The school’s CenteringPregnancy program has changed the way we, as doctors, interact with patients and has allowed us to provide more personalized treatment at the same cost as the traditional model. Thanks to this program, Dr. Damali Campbell discovered one of her mothers-to-be was experiencing a very stressful situation that was negatively affecting her health. The woman’s own mother had just delivered a baby and had just found out she had cancer. The young woman was tasked with taking care not only for herself and her unborn baby but also her 8-month-old brother and 10-year-old sister.

It’s unlikely that this information would have come up during a traditional, routine prenatal exam. Dr. Campbell was able to give her very specific information about stem cell collection, a potential treatment for her ill mother, and also put the daughter’s mind at ease about her own upcoming birth.

Given the success of the NJMS CenteringPregnancy program, it was dismaying to see that bill A5021 passed by the Assembly calls for group prenatal-care reimbursement rates to be lower than that for one-on-one prenatal care. We hope that the Senate’s companion bill, S3405, rectifies this.

Ultimately, we want more care providers to offer these new models of care, but innovative pre-natal care is just the beginning.  At NJMS, we empower our patients and the care-provider team to advocate for all pregnant women through the Stop. Look. Listen! campaign developed by the Tara Hansen Foundation. It seems a simplistic solution, but when physicians stop, look and listen to what their patients are saying, it literally can mean the difference between life and death.
Early in her career while working in the emergency room of a suburban hospital, Dr. Gittens-Williams learned the value of this method.

The patient, a young pregnant woman who had been dancing at a black-tie event, said she felt dizzy and almost fainted. In a phone consultation, the woman’s private physician assured Dr. Gittens-Williams that nothing was wrong because her recent ultrasound results were clear. He urged  Dr. Gittens-Williams to send the mother-to-be home to rest.

But the words “I just kept fainting,” echoed in Dr. Gittens-Williams ears. She ordered a second ultrasound, which revealed a life-threatening ectopic pregnancy that required immediate surgery. Shaken, Dr. Gittens-Williams vowed that she would always listen, really listen, to all her patients without bias.

At NJMS, we empower women to advocate for themselves and provide crucial education through the Post Birth Warning program, because 50% of maternal deaths nationwide occur after the baby’s birth.
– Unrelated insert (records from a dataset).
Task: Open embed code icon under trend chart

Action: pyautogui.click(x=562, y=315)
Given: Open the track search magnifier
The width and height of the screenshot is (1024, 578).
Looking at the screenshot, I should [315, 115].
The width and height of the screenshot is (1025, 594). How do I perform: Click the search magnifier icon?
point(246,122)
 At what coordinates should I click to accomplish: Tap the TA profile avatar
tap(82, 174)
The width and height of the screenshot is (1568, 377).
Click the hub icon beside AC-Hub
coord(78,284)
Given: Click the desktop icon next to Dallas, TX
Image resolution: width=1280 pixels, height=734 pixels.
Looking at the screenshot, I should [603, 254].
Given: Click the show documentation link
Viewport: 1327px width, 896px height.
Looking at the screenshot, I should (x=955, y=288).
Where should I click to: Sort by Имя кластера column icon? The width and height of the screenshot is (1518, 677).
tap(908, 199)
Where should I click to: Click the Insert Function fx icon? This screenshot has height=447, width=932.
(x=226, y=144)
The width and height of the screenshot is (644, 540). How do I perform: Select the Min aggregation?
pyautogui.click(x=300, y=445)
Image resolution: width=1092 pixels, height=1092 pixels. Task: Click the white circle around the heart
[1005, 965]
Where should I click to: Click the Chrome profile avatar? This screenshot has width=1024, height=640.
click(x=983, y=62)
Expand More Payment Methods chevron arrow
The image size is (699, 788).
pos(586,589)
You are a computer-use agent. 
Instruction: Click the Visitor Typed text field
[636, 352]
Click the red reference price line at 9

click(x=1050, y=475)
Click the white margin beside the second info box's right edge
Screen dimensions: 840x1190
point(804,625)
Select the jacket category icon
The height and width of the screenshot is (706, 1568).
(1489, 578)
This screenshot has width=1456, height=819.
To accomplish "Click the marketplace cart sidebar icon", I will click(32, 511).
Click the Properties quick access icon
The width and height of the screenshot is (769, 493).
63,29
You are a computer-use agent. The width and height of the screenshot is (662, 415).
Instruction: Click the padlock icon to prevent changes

New Jersey’s new maternal legislation, group pre-natal and innovative post-natal programs are a good start to leveling the fatality numbers. But we need more research where women are the focus and more women of color are participants. We may not be able to prevent every maternal death, but we should address the factors that can be changed to decrease preventable maternal deaths.

No African-American woman, indeed, no woman, should have to go through her pregnancy in fear that she may die during the process.

Dr Damali Campbell is an Assistant Professor, Department of Obstetrics, Gynecology & Women’s Health at Rutgers New Jersey Medical School.

Dr. Nataki Douglas is a Reproductive Endocrinology Specialist, Associate Professor, Director of Translational Research, Department of Obstetrics, Gynecology & Women’s Health at Rutgers New Jersey Medical School

Dr. Lisa Gittens-Williams is a Maternal Fetal Medicine Specialist, Director Obstetrical Services,  AssociateProfessor at Rutgers New Jersey Medical School.